While censored observations have incomplete information about the time-to-event, they are still part of the data set. Whereas truncation leads to observations not entering the data set (at least not at time 0). This will usually introduce bias that needs to be accounted for.

3.4.1 Left-truncation

Left-truncation often occurs when inclusion into a study is conditional on the occurrence of another event. Left-truncation plays an important role when modeling recurrent events or multi-state data (Chapter 4), thus the concept will be introduced in more detail.

By example, consider a study from the 18th century (Broström 1987), when childhood and maternal mortality were relatively high. The goal of the study was to establish the effect of a mother’s death on the survival of the infant. Since each death was reported to the authorities, an infant was added to the study if and when their mother died. To create a matched cohort, two other infants, whose mothers were alive, were matched into the study based on their age and other relevant features. Thus, groups of three infants within the study had identical features except for the status of the mother (alive or dead). Because of the study design, infants who died before their mothers could never enter into the study. A mother’s death is thus referred to as left-truncation event and the infant’s age at time of inclusion into the study is referred to as left-truncation time.

(REQUIRED TASKS):
[1] Return the passage on left-truncation, starting with "While censored observations" and going on through "in more detail.".
[2] In the passage on left-truncation, what is the infant's age at the time of inclusion into the study referred to as?
The data plays no part in this.

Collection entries
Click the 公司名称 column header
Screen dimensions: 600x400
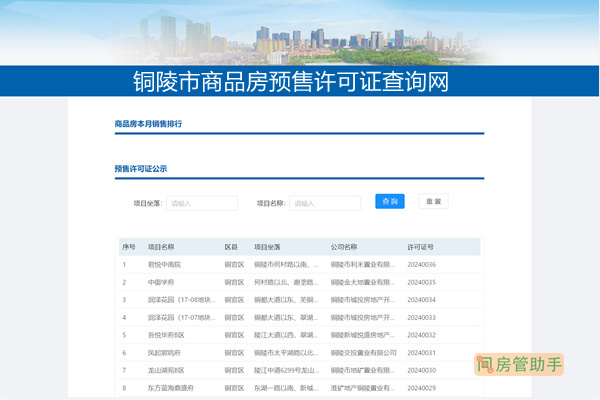click(x=344, y=246)
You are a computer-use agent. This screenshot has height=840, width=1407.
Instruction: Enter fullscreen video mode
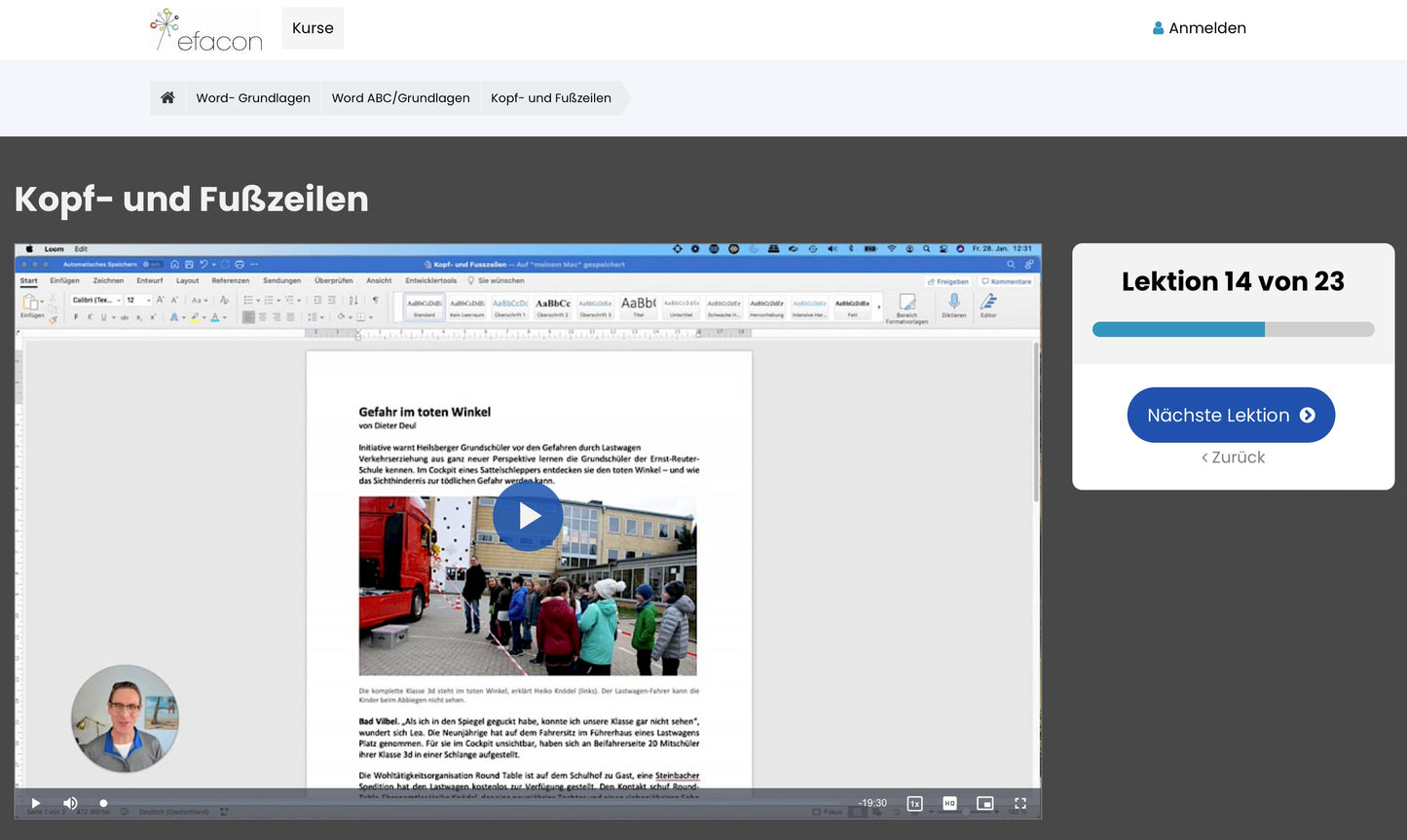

(ANSWERS FOR THIS EXERCISE):
[1]
While censored observations have incomplete information about the time-to-event, they are still part of the data set. Whereas truncation leads to observations not entering the data set (at least not at time 0). This will usually introduce bias that needs to be accounted for.

3.4.1 Left-truncation

Left-truncation often occurs when inclusion into a study is conditional on the occurrence of another event. Left-truncation plays an important role when modeling recurrent events or multi-state data (Chapter 4), thus the concept will be introduced in more detail.

[2] It is referred to as the left-truncation time.